Do this
Copy every line of the material below word for word, omitting the pictures.
•••
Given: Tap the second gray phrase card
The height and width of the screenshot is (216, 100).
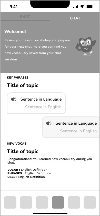Looking at the screenshot, I should point(71,127).
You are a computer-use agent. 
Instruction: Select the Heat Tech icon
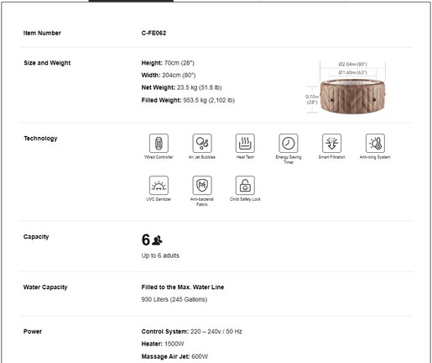click(245, 143)
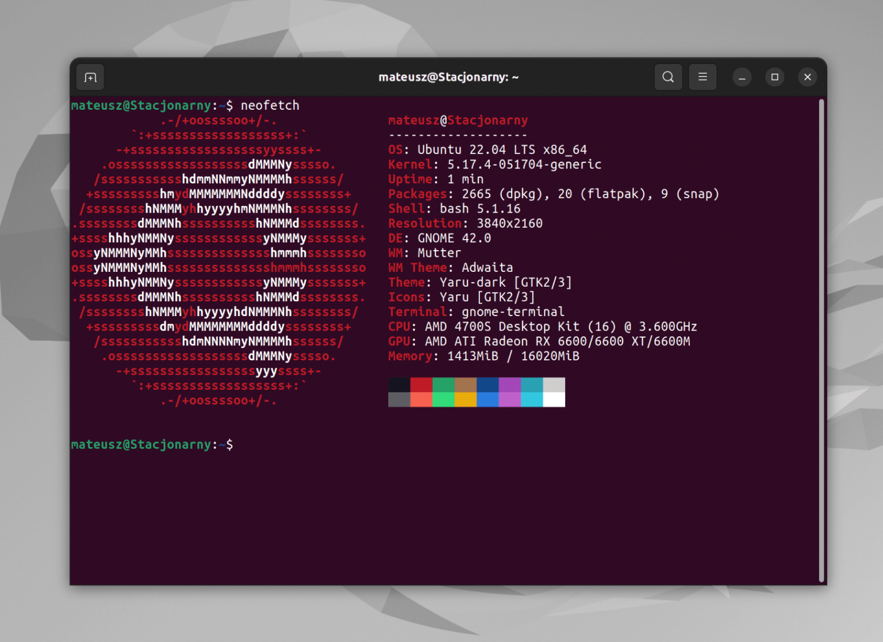The width and height of the screenshot is (883, 642).
Task: Open the terminal search
Action: (x=668, y=76)
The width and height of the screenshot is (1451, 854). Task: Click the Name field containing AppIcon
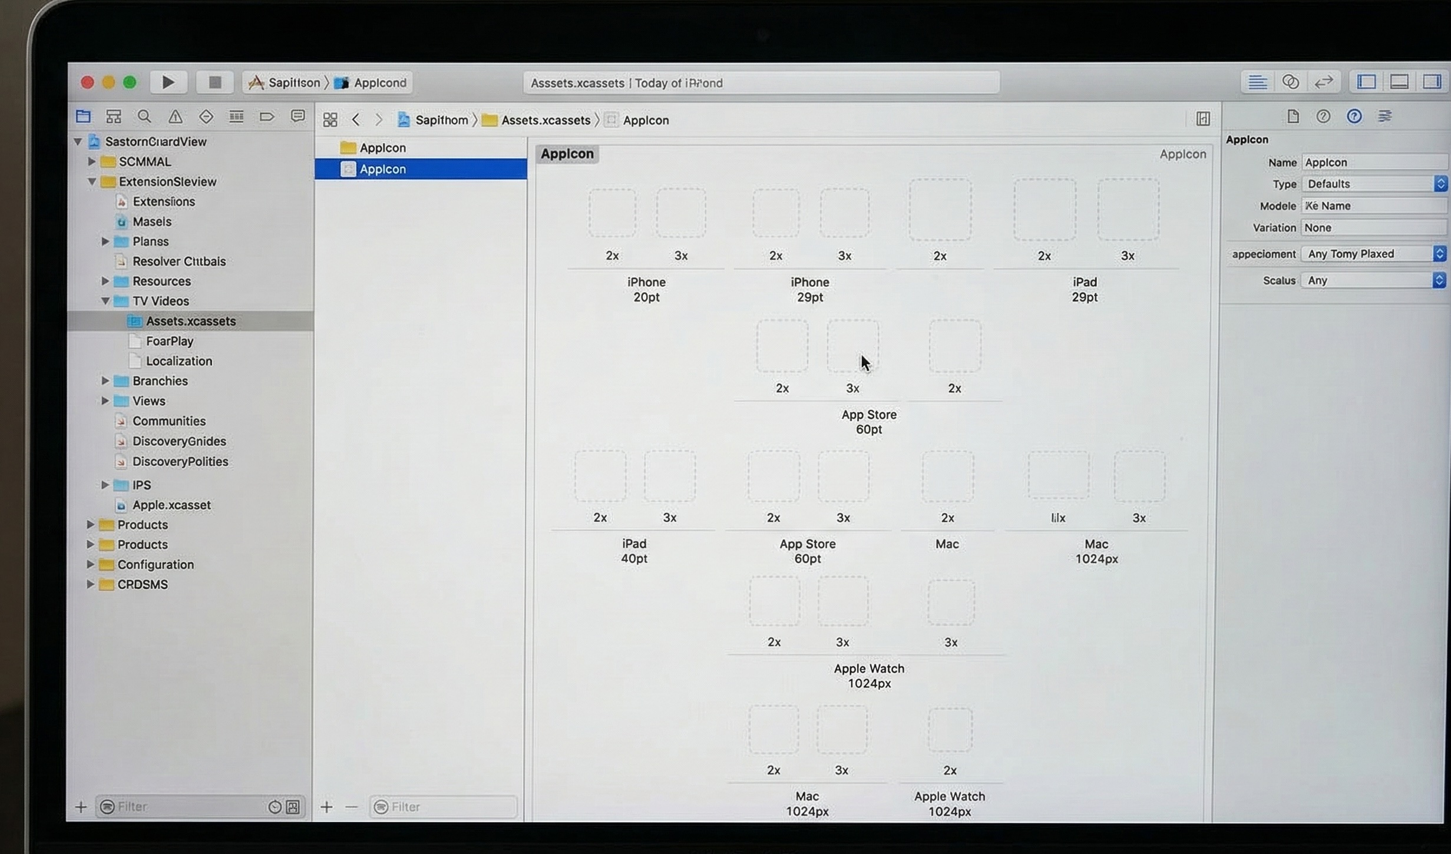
•••
Task solution
Given: Tap the second gray phrase card
The height and width of the screenshot is (216, 100).
Looking at the screenshot, I should point(71,127).
You are a computer-use agent. 
Instruction: Select the Heat Tech icon
click(245, 143)
The width and height of the screenshot is (883, 642).
Task: Open the terminal search
Action: (x=668, y=76)
The width and height of the screenshot is (1451, 854). Task: Click the Name field containing AppIcon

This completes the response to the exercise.